Voies de recours contre la durée excessive des procédures judiciaires et lors de procédures d’enquête pénales

Article 198

         (1) Quiconque, en sa qualité de partie au procès, subit un préjudice du fait d’un délai déraisonnable d’une procédure judiciaire est indemnisé. Le caractère raisonnable de la durée de la procédure dépend des circonstances du cas d’espèce, notamment de la complexité et de l’importance de la procédure et du comportement des parties au procès et de tiers.

         (2) Un préjudice autre qu’un préjudice matériel est présumé lorsque la durée d’une procédure judiciaire a été excessive. Une indemnisation ne peut être invoquée à cet effet que si selon les circonstances du cas d’espèce une réparation d’une autre manière en vertu du paragraphe 4 ne paraît pas suffisante. Conformément à la 2ème phrase, une indemnisation de 1 200 EUR est accordée pour chaque année de retard. Si, selon les circonstances du cas d’espèce, le montant en vertu de la 3ème phrase paraît inéquitable, la juridiction peut fixer un montant plus élevé ou plus faible.

         (3) Une indemnisation n’est accordée à la partie au procès que lorsqu’elle a dénoncé la durée de la procédure devant la juridiction saisie de l’affaire (grief dénonçant un retard). Le grief dénonçant un retard ne peut être soulevé que lorsqu’il y a lieu de craindre que la procédure ne sera pas clôturée dans un délai raisonnable ; ce grief ne peut être réitéré qu’après six mois au plus tôt, à moins qu’un délai plus bref ne s’impose à titre exceptionnel. Si l’avancement de la procédure dépend de faits n’ayant pas encore été invoqués au cours de la procédure, le grief doit en faire état. Autrement ils ne seront pas pris en compte par la juridiction appelée à décider de l’indemnisation (tribunal décidant de l’indemnisation) lors de l’appréciation du délai raisonnable de la procédure. Lorsque la procédure subit d’autres retards devant une autre juridiction, un nouveau grief dénonçant un retard doit être soulevé.

            (4) Une réparation d’une autre manière est notamment possible par le constat du tribunal d’indemnisation que le délai de la procédure a été déraisonnable. Ce constat n’est pas subordonné à la présentation d’une demande. Il peut être prononcé dans des cas graves parallèlement à l’indemnisation ; il peut également être prononcé si une ou plusieurs des conditions prévues au paragraphe 3 ne sont pas remplies.

         (5) Une action pour faire valoir un droit en vertu du paragraphe 1 ne peut être introduite que six mois au plus tôt après avoir soulevé le grief dénonçant un retard. L’action doit être introduite au plus tard six mois après que la décision clôturant la procédure soit passée en force de chose jugée ou à la suite d’une autre forme d’achèvement de la procédure.

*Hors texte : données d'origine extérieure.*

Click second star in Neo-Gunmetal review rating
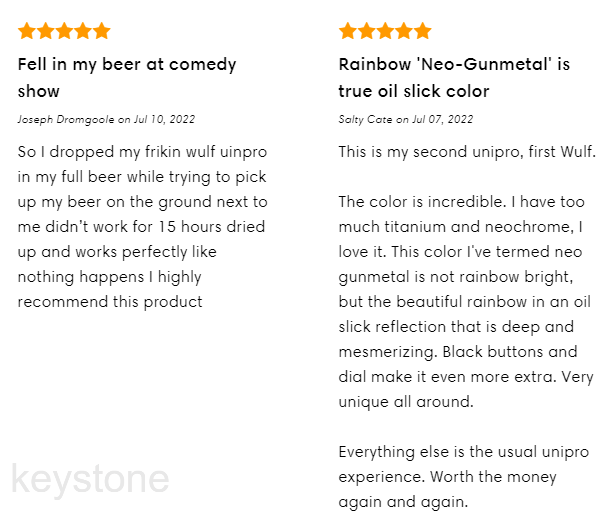The height and width of the screenshot is (523, 614). point(367,31)
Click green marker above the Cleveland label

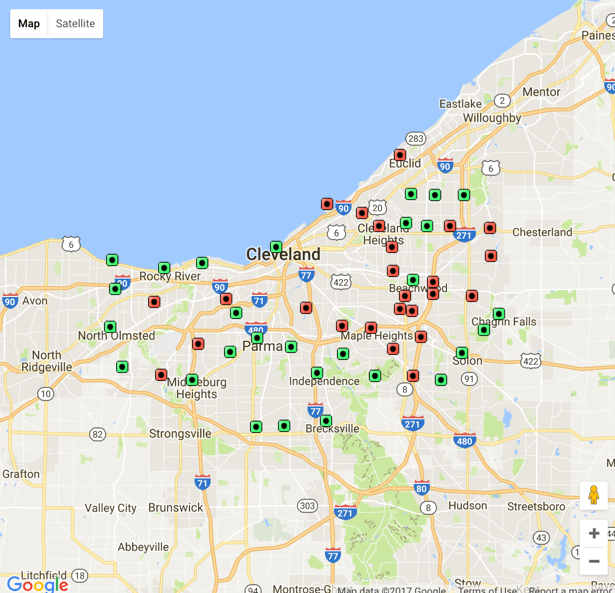[x=276, y=246]
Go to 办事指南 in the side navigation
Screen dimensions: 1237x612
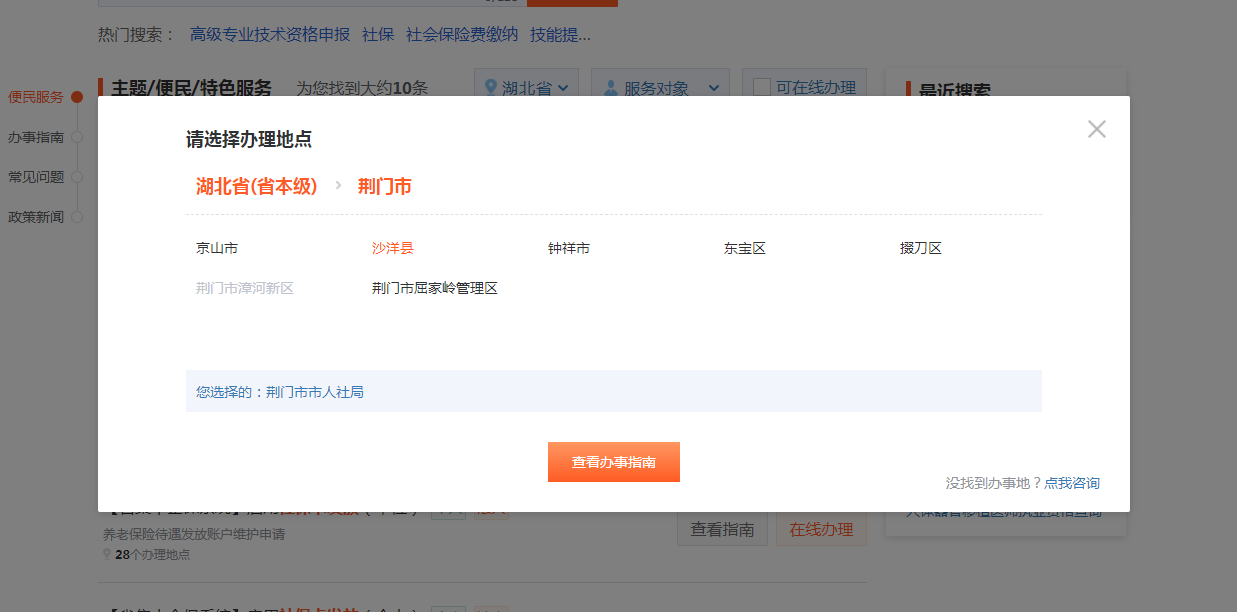[36, 137]
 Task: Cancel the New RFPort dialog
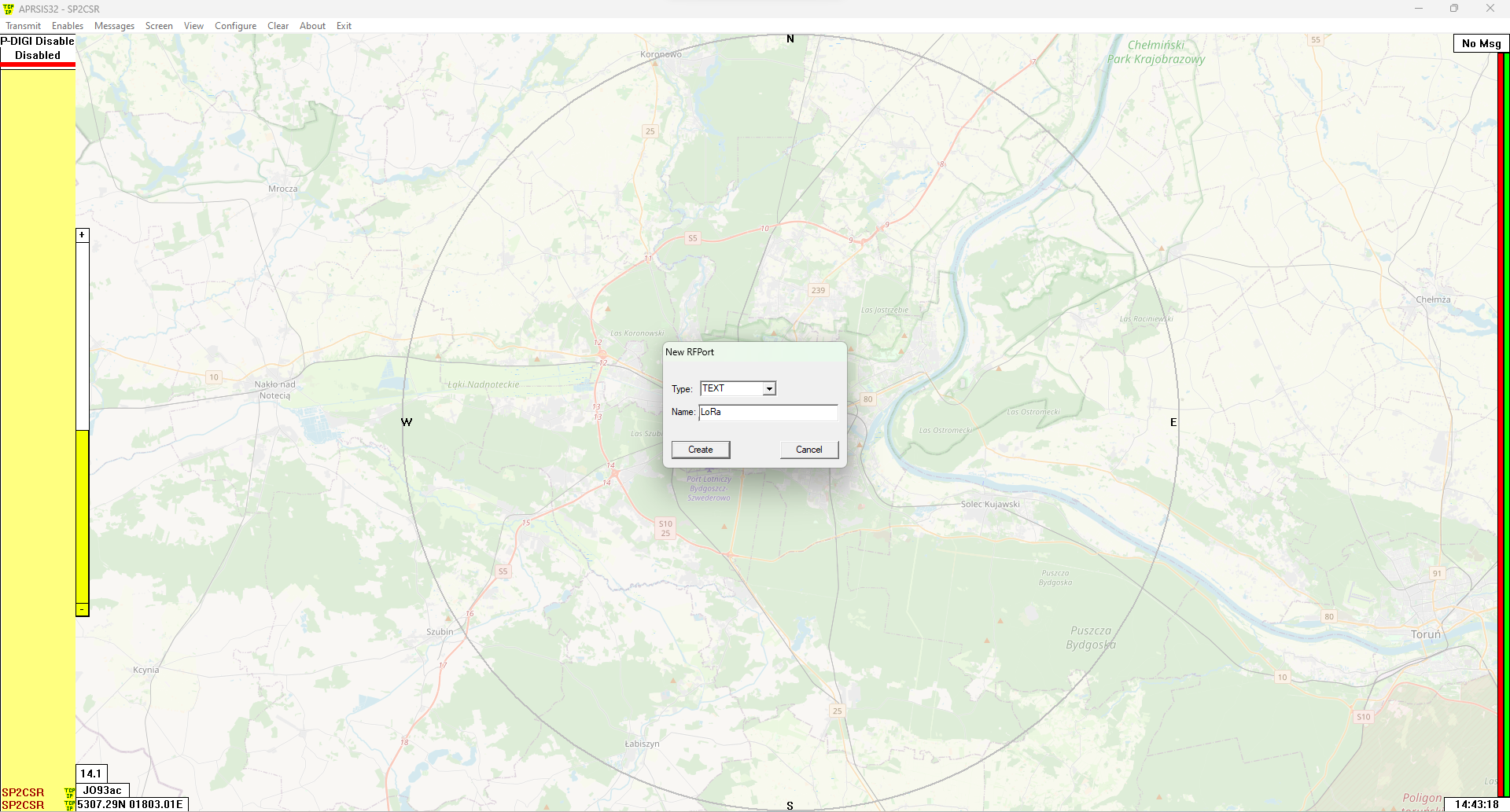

         (6) Aux fins de la présente disposition, on entend par

1.   procédure judiciaire toute procédure à partir de son ouverture jusqu’à sa clôture définitive y compris une procédure de référé et une procédure visant l’octroi d’une aide ou assistance judiciaire, à l’exception de la procédure d’insolvabilité après l’ouverture de celle-ci ; lorsqu’une procédure d’insolvabilité a été ouverte l’obtention d’une décision est considérée comme une procédure judiciaire ;

2.   une partie au procès toute partie et toute personne intéressée d’une procédure judiciaire à l’exception des organes constitutionnels, organes de l’administration publique et d’autres services publics.